■ Problem to solve ■
Continue the forum thread about the cow-skull garden prop from the point where it stops.

>> start Source passage

# My first prop for 2011 is out in the yard



## beelce (Jul 21, 2007)

First prop for 2011....

As some of you know, I only do my haunt every other year...

Well this is my "on" year, and I have already installed my first prop. This is my "articulated body form" http://hauntforum.com/showthread.php?t=14638&highlight=articulated
with a cow skull that my nephew found for me. (It's so nice that uncle B is known by all the nephews and nieces as a collector of strange things)

He will stay out till Nov of this year. As for now he is the acting "wabbit killa" in my garden. So far so good I have seen rabbits in my yard but no trace in the veggie garden.......

I often sit on that same bench as I work out in the garden, and several times I have stood up and chased a rabbit or two with the rake...my hope is to train them that I am always on that bench.










the scarecrow "Wabbit Killa"


----------



## Dark Angel 27 (Sep 11, 2008)

that's awesome!


----------



## RoxyBlue (Oct 6, 2008)

He's gorgeous, Beelce. Perfect use of a cow skull


----------



## samseide (Jun 1, 2010)

That's great but according to your title of your post you made this ten years ago. What took you so long to put it up on here for us to see! We've been waiting!!


----------



## tot13 (Jul 25, 2007)

Love it, Brent!


----------



## beelce (Jul 21, 2007)

Thanks everyone...
I new the typo in my title would get a comment or two, but I can't figure out how to edit a title...
Sad thing is no one can tell the difference between me and a big headed dead cow.

Tot13...hope you get to come buy this year...


----------



## RoxyBlue (Oct 6, 2008)

beelce said:


> Thanks everyone...
> I new the typo in my title would get a comment or two, but I can't figure out how to edit a title...


I can


----------



## Dixie (Feb 18, 2009)

It looks great, beelce, how awesome is that - putting out your first prop in April - I bow to you!!!


----------



## beelce (Jul 21, 2007)

>> end Source passage
>> start Entries supplied

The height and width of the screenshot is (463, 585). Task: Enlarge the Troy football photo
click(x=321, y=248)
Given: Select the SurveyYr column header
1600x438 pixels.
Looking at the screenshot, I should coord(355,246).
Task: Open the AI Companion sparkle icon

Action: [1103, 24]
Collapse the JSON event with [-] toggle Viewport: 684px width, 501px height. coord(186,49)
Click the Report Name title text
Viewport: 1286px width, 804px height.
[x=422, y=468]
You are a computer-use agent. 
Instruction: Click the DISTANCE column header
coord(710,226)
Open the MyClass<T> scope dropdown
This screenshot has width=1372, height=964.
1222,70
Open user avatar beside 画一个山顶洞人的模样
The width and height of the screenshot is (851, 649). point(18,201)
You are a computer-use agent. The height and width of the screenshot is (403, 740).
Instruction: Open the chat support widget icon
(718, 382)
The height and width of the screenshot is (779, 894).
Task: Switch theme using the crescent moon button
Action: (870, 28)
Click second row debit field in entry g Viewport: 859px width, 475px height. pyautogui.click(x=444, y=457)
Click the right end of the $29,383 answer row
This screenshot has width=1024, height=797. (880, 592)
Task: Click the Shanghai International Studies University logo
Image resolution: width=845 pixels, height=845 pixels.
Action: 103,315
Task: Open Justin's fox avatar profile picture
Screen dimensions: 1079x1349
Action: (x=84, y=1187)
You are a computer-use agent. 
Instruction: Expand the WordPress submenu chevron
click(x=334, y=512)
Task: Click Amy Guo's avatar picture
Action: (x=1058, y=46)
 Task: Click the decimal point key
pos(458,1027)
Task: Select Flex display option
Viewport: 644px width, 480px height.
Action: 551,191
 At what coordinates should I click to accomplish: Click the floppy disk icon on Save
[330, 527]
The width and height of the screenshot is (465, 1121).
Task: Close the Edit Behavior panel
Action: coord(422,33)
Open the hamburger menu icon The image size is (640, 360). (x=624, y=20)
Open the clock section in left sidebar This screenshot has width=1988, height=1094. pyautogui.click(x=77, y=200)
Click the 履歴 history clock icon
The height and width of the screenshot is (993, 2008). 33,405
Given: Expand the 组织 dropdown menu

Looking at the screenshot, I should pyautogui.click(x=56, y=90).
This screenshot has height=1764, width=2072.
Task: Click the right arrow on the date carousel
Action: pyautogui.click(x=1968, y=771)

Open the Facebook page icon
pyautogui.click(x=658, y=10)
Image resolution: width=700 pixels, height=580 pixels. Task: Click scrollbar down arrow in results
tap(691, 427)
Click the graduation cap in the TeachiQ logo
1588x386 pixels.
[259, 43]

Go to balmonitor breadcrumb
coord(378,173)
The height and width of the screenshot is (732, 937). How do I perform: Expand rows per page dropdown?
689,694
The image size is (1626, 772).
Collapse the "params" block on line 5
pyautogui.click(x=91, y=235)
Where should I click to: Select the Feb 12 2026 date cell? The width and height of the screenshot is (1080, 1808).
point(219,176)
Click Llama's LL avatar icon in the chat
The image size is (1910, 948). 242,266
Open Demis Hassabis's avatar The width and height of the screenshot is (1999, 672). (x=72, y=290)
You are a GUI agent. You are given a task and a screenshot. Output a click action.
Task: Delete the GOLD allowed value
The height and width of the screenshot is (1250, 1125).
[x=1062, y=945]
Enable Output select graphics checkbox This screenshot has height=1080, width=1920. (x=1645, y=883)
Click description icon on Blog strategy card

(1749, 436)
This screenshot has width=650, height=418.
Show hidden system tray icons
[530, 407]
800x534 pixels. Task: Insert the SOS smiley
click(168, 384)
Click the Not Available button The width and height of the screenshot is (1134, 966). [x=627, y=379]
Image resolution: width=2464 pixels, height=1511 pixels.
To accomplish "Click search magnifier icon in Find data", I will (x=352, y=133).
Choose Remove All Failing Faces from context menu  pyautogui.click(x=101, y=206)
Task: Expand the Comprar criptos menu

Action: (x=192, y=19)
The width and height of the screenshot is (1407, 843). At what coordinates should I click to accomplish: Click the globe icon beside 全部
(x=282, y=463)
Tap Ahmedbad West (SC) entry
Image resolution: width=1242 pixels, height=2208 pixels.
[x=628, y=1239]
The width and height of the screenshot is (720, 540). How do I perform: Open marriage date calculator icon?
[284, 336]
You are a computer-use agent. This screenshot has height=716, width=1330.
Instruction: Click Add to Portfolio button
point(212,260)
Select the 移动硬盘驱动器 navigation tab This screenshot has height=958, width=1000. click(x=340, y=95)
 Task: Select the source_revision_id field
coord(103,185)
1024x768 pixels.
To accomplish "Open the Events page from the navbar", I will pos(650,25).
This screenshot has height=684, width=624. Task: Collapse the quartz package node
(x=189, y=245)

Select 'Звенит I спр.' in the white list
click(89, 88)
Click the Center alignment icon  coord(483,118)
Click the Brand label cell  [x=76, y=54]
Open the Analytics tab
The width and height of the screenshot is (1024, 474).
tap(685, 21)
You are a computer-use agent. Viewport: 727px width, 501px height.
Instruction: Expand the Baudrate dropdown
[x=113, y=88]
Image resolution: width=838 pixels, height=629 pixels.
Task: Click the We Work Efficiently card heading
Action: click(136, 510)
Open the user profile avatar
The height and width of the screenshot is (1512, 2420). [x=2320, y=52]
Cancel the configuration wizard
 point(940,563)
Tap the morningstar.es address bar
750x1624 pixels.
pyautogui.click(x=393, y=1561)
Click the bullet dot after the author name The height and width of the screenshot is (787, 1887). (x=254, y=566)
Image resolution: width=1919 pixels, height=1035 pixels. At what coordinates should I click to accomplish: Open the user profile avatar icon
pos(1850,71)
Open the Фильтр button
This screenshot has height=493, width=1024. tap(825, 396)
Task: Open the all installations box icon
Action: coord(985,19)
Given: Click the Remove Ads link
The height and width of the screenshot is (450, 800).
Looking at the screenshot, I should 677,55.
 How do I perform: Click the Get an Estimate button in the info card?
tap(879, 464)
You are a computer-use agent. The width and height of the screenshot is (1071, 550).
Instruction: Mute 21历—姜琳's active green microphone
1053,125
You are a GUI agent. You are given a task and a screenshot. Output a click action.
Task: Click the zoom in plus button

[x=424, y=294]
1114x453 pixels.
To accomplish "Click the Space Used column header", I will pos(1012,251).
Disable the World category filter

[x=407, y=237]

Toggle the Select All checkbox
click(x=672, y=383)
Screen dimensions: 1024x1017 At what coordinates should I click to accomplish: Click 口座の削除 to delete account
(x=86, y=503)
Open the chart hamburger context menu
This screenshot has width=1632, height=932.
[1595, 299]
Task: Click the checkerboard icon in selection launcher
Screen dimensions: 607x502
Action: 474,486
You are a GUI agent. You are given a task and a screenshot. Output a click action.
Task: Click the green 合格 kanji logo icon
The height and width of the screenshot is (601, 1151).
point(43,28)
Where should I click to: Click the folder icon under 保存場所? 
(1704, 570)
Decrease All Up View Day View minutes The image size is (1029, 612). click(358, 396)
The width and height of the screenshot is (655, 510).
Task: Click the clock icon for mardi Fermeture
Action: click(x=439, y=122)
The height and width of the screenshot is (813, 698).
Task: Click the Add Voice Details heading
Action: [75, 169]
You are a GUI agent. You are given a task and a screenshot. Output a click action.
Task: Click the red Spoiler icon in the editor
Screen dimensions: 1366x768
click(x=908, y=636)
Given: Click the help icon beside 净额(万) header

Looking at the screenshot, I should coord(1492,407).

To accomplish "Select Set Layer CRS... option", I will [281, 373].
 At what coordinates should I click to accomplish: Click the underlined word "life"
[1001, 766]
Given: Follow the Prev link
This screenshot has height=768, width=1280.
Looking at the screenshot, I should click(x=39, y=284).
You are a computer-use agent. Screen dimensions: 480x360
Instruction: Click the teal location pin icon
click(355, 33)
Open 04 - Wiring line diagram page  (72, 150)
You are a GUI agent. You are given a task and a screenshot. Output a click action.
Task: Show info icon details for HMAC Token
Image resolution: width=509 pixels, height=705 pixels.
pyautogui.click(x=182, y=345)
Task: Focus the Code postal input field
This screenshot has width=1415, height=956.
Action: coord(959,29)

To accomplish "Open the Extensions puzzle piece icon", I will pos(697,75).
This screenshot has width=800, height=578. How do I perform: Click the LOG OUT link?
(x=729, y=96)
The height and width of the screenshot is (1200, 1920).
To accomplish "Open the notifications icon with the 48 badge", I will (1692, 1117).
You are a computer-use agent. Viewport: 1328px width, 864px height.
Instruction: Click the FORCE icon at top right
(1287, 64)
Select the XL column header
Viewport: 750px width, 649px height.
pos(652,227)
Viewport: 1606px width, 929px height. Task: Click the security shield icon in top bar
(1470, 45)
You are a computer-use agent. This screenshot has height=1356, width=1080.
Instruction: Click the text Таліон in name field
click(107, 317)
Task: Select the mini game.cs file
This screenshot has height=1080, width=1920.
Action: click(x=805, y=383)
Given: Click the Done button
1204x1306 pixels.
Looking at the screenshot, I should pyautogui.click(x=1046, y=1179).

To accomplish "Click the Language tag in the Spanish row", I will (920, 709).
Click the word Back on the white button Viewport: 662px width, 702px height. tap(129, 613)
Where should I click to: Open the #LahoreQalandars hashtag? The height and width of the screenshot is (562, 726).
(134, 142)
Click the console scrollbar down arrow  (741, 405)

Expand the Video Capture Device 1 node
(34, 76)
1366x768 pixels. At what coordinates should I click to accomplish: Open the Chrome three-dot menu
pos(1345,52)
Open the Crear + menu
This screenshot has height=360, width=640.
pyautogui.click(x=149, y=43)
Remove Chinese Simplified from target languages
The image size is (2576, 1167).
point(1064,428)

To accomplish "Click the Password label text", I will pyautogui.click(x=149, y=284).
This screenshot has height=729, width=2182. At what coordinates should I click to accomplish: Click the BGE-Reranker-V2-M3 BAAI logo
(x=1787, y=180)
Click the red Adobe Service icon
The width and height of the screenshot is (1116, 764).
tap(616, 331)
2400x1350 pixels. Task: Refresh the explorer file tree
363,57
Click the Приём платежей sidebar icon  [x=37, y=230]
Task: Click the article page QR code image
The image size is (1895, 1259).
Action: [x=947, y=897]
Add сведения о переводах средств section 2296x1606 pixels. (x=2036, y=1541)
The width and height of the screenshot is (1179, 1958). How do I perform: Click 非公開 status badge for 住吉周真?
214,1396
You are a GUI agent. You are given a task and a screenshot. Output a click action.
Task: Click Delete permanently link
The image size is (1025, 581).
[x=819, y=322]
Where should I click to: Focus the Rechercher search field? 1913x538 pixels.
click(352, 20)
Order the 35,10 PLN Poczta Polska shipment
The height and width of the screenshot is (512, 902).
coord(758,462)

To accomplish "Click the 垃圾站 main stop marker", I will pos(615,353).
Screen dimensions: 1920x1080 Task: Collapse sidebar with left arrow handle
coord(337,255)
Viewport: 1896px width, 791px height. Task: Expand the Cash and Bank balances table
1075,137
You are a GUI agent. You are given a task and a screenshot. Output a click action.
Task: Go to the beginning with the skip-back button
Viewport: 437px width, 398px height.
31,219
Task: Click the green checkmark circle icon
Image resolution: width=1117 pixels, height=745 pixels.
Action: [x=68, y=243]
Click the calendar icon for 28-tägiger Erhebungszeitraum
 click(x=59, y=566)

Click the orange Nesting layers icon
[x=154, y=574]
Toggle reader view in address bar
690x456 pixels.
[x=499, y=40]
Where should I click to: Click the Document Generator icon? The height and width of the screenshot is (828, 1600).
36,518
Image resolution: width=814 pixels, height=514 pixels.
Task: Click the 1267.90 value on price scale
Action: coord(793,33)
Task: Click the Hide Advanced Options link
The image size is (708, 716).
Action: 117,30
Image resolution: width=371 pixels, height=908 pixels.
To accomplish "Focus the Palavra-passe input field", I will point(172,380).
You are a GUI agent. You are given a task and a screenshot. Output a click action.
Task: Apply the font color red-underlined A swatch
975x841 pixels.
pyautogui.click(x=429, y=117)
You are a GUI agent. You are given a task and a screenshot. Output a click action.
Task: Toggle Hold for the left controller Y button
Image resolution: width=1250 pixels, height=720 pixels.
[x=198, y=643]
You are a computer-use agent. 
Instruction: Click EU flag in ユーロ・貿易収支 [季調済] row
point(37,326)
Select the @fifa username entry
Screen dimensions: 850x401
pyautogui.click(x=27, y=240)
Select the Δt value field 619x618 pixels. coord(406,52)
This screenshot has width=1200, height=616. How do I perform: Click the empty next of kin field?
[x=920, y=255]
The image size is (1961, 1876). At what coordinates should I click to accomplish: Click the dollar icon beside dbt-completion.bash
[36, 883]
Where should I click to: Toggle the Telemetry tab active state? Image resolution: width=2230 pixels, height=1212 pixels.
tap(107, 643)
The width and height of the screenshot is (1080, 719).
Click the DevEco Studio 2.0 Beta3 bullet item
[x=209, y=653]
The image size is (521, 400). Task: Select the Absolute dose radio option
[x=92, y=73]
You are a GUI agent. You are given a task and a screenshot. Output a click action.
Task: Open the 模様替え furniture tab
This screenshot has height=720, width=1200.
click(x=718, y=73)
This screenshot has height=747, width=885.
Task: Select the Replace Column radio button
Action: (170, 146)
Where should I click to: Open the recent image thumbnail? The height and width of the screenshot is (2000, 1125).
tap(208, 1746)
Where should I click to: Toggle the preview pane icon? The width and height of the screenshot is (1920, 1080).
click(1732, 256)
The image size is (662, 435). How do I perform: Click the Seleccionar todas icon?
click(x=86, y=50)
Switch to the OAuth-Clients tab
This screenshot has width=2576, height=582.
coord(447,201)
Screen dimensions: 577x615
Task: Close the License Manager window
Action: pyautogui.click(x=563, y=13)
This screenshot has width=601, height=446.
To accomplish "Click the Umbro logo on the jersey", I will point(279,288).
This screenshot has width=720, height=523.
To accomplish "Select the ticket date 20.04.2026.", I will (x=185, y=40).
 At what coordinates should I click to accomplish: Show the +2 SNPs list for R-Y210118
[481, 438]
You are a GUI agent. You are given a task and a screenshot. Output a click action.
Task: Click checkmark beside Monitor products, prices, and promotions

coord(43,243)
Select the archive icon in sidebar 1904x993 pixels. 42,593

>> end Entries supplied

■ Expected output ■
Thanks Roxy...that works better
And thanks to you Dixie....April is a fine time to fire your first shot...


----------



## beelce (Jul 21, 2007)

here are 2 more.....


----------



## spideranne (Jul 17, 2006)

Very cool. I'm getting a Peter Rabbit, demented Mr. McGregor vibe.


----------



## niblique71 (Dec 2, 2009)

I'm glad you posted some extra pics.... Now I can really appreciate this Cowlicious Wabbit wonker


----------



## samseide (Jun 1, 2010)

very creepy! must look super eerie at night when walking up from behind it!


----------



## Spooklights (Jul 4, 2006)

I like it!


----------



## Dixie (Feb 18, 2009)

Oh those shots are even creepier!! I wouldnt want to walk by it at night either! Really great job!!!!!


----------



## beelce (Jul 21, 2007)

I know......
This thing still makes me look twice when I catch him out of the corner of my eye.
The eyes are so big, their just creepy.........


----------



## pensivepumpkin (Mar 27, 2011)

Omigod. I am filled with jealousy. And a desire to look for and/or make animal skulls. The rabbits also enjoy my garden, so I may steal this idea. Wow. Haunt Forum rocks.


----------



## scubaspook (Dec 16, 2010)

Now thats just neat and clever. A multipurpose prop.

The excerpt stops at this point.